# Considering the Q7 TDI.



## watson007 (Oct 16, 2003)

Any feedback from current owners would be greatly appreciated. opcorn:


----------



## der Scherzkeks (Apr 17, 2006)

Fantastic car. I have just over 13K on mine (2010 / 6-spd tiptronic). The 2011 models get the 8-speed tip, but I love mine. The wife and I average close to 30mpg on road trips to see family, and low 20's around town. I have had zero issues with the car, and finding diesel fuel stations is not troubling in the least.


----------



## DrDomm (Feb 16, 2003)

I test drove one last week. I didn't love it as much as my 3.6L. I'm going to order a 3.0"T" S-Line tomorrow. But if fuel economy is what you want, then the TDI is a great choice.
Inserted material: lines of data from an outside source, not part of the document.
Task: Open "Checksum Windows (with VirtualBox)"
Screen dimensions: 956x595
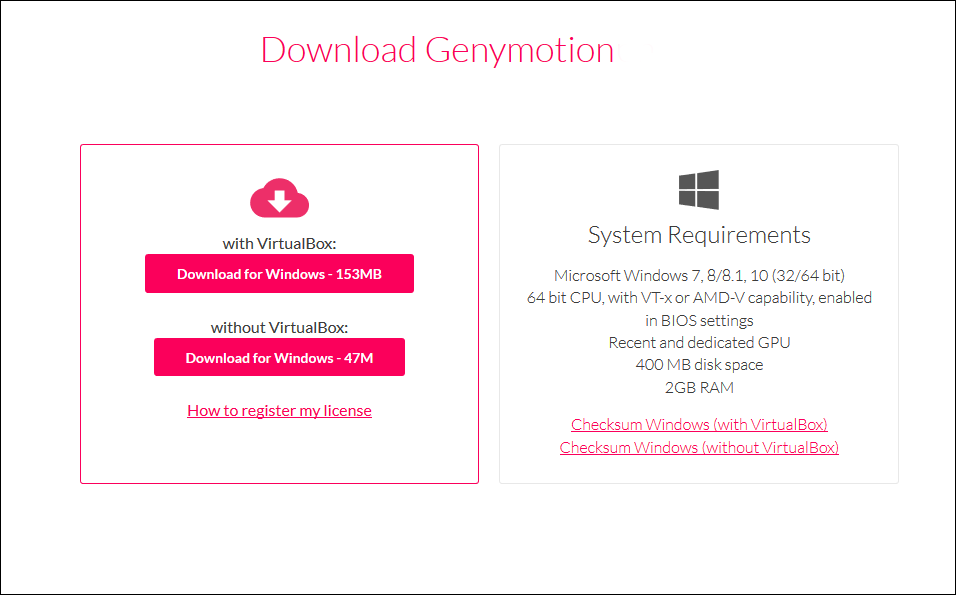Action: pos(698,424)
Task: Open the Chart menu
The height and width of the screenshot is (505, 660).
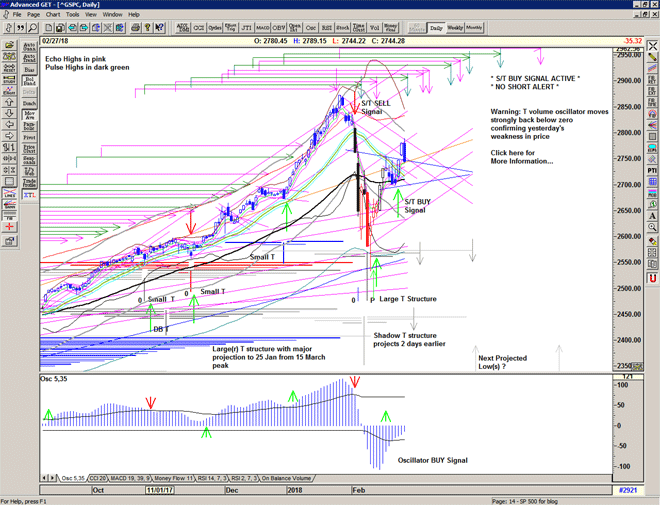Action: (x=52, y=15)
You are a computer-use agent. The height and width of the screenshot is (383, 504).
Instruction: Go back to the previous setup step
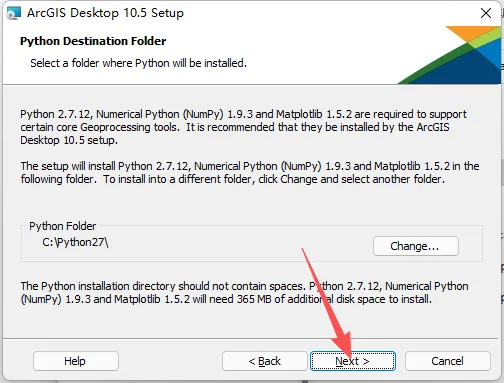[x=265, y=361]
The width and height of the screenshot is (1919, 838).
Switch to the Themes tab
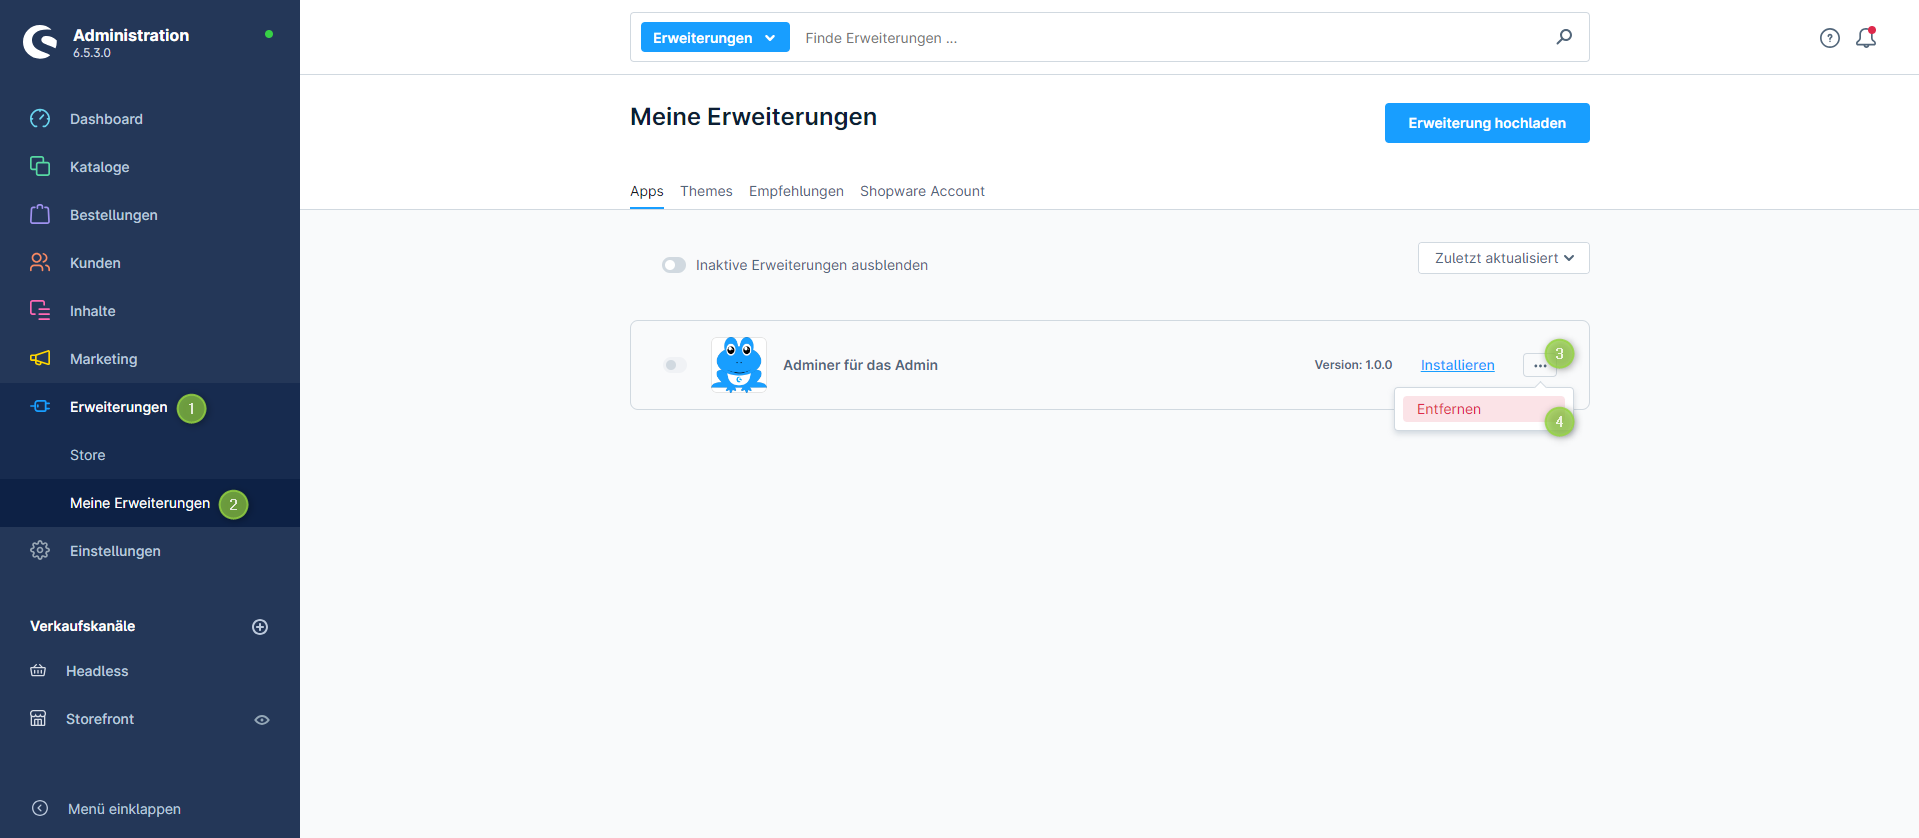(x=706, y=191)
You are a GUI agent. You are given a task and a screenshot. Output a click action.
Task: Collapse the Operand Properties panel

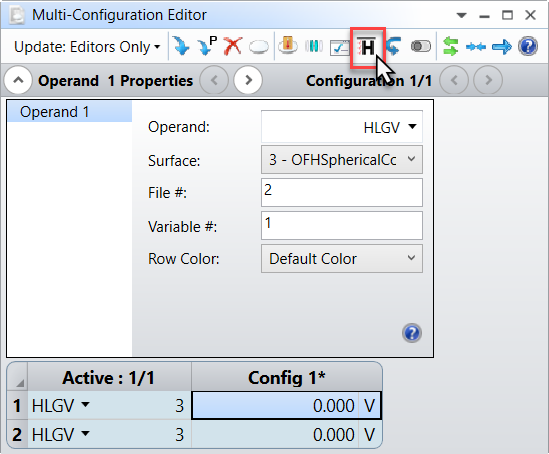pyautogui.click(x=18, y=81)
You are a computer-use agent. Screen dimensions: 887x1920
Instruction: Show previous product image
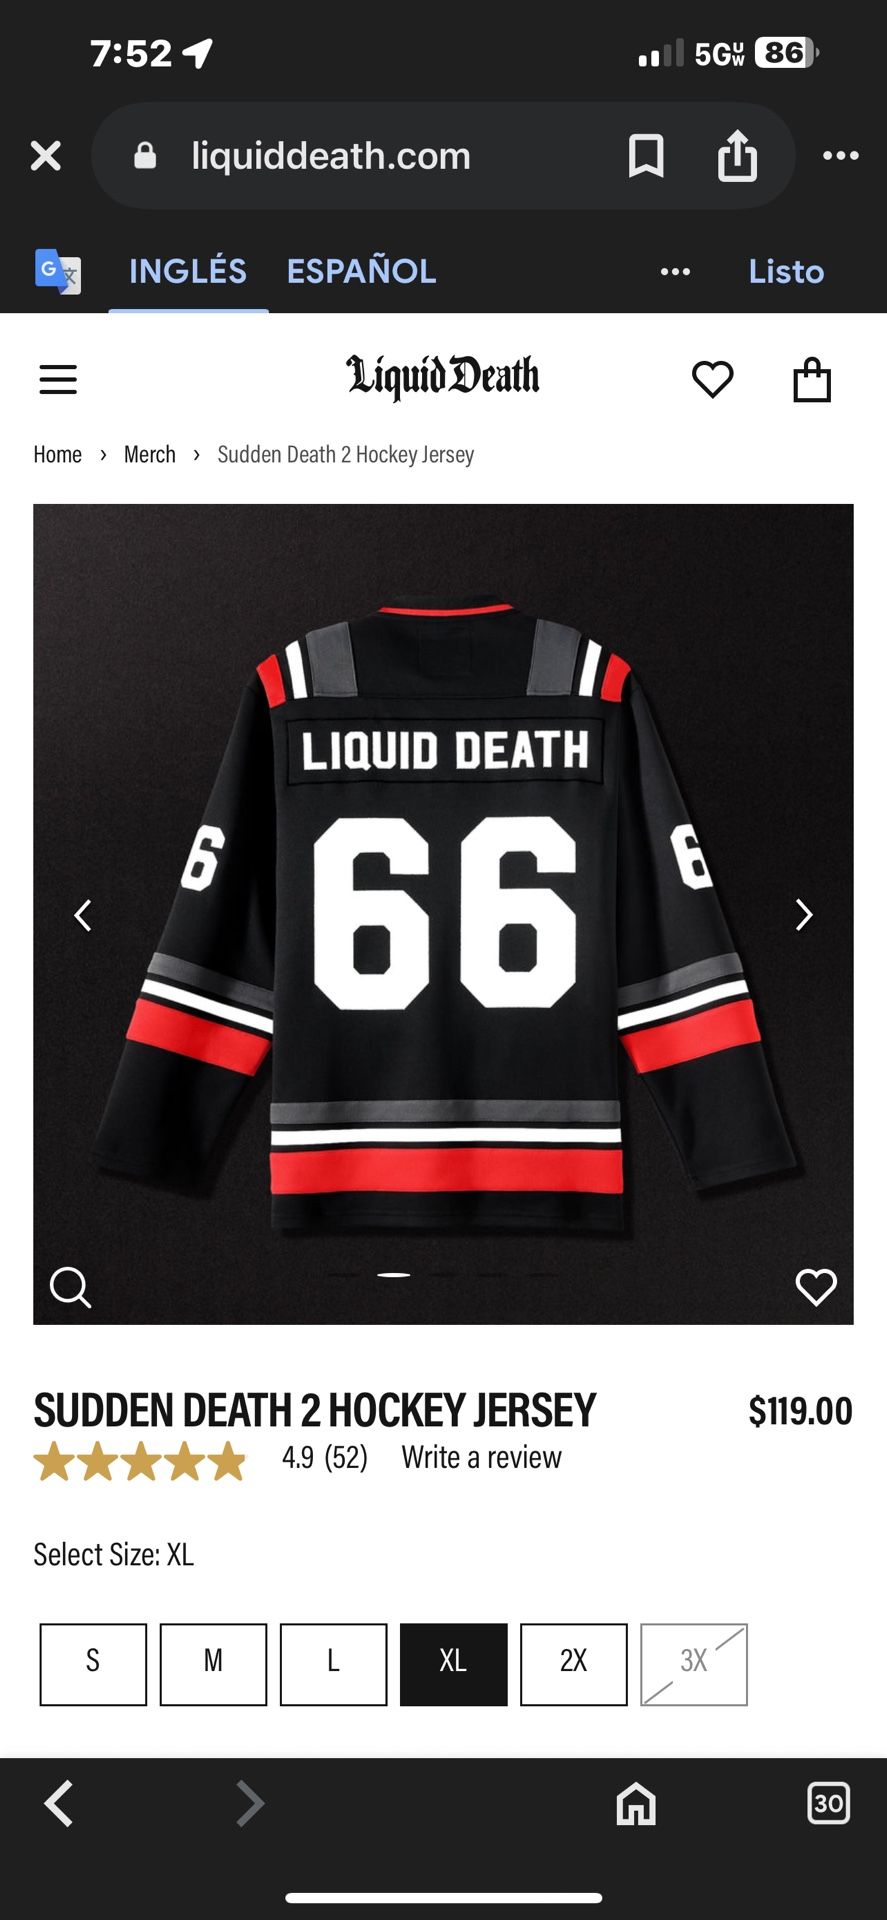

FYI, Q7's are are in short supply so don't think too long.


----------



## watson007 (Oct 16, 2003)

*I ordered it yesterday*

Decided to take the plunge. Can't wait until it arrives in March.


----------



## YRS (Dec 16, 2010)

*Q7 TDI -- Can't go wrong*

Wife now has 28K on hers...she gushes about it all the time. Great mileage, comfortable, beautifully built, great torque, and oh by the way drop dead gorgeous. ...great product.


----------



## ra34mbux (Dec 17, 2010)

bought one this weekend on a whim trade-in of my 09 A4. do alot of 700 mi weekends. drove it 400 mi night i picked it up. still in honeymoon phase, no complaints


----------



## jeglseder (Mar 7, 2000)

I'm trying to talk my wife into getting one of these over the Volvo XC90. I suppose I just need to have her drive it and hopefully it will sell itself.


----------



## Ricky Bobby (Sep 29, 2005)

my mom LOVES hers, great mileage with it, she has an 11 Prestige S-line Mugello Blue with the optional 21" wheels, i think she has 7k on it since picking it up end of september.


The new 8 speed tranny is so smooth too, I hope the truck stays in our family for a long time! I highly endorse getting one :thumbup:


----------